My mother (the MorMor) is always telling me to "respect my heritage"
so I played a visual joke on her this year - enshrining the Helmet...
And all of this is the stage upon which the most important elements of the Christmas Ritual are enacted - Christmas Eve morning porridge, present, cooking, Christmas Eve dinner, opening of all the gifts, the collapse of everyone into over-stuffed slumber, and then the opening of the gifts from Santa Claus, (julenisse), and THEN!!! Christmas Breakfast. Where we eat from 9 in the morning until 9 at night.

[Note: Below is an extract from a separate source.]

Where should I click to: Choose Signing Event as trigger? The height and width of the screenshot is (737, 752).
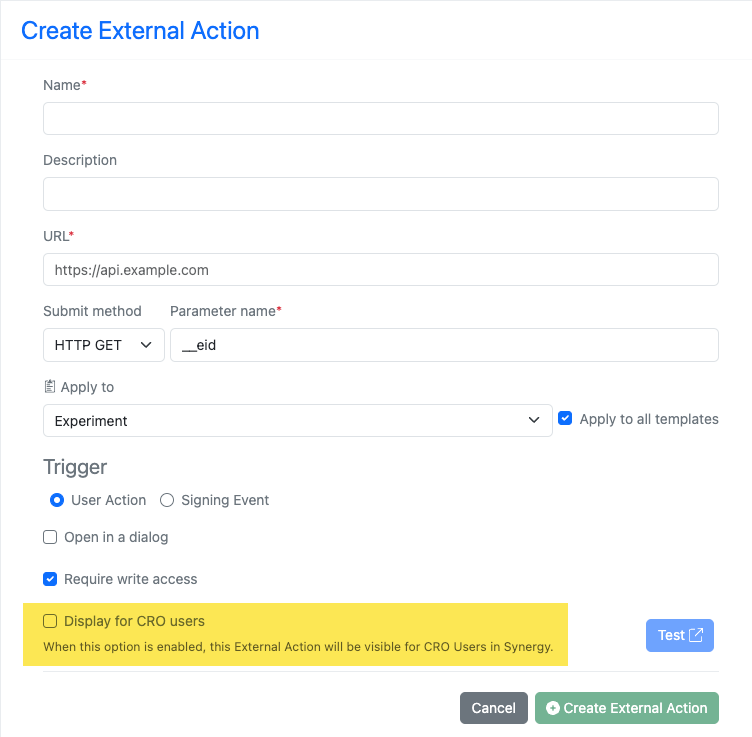pyautogui.click(x=167, y=500)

That is not an exaggeration. What we do is, we set out all the foods - most of which are cold dishes - smorgasbord style, and sit down and eat until we cannot possibly eat another bite. Then we take off the dirty dishes, open all the windows, leave the food on the table, and close all the doors into the dining room. The food stays cold because the windows are wide open, the dishes get washed and replaced on the table, and we all go play with our presents or watch a Christmas movie or similar, and when we're feeling peckish again, we go in, close all the windows, and build up a rip-roaring fire, sit down again, and eat until we nearly die. Rinse and repeat. All. Day. Long.
Dining room tableCheese Platter! You know a Norwegian invented the cheese slicer...
Platters of roast beef and smoked salmon on the sideboard
Norwegian prawns, prosciutto, hard breadSean giving Pooka some Christmas lovin'
Sandy in his Christmas Onesies with his two very pooped puppies
Cameron eyes the bowl of apple cider donuts and mixed berries with distrust
Seriously, I'm amazing...
I adore these little foxes with an adoration that borders on the pathological.
And so, after all the preparation, the shopping, the wrapping, the cooking, the cleaning, and the decorating...after a total lack of sleep and the loss of several pints of blood, really I think I kept it together pretty well. I wouldn't say I let the stress get to me...
*Fanfare: Where the Man of the House does a lot of screaming, grunting, and swearing heavily under his breath while attempting to wrestle the tree back to the car, onto the car, off the car, and into the house. The tree, for its part, contrives to grow a good 10 inches while in transit from the tree farm to the living room, so that you have to lop large amounts of top and bottom from it in order to fit it in the house, using the equipment which you have at home, which is usually a rusty, dull hand saw. And then, about 1/2 hour after being set up, it spontaneously sheds 50 % of its needles onto the rug.
**Anyone: In this case, my mother in law. A woman of indomitable spirit who never fails to put up EVERY SINGLE CHRISTMAS VILLAGE HOUSE SHE OWNS, (roughly 60 or 70), and whose abilities in this regard shame me every year. She actually had someone build her a custom display table because she ran out of room on the sideboard she'd previously been using. It has multiple levels. Seriously, she's amazing.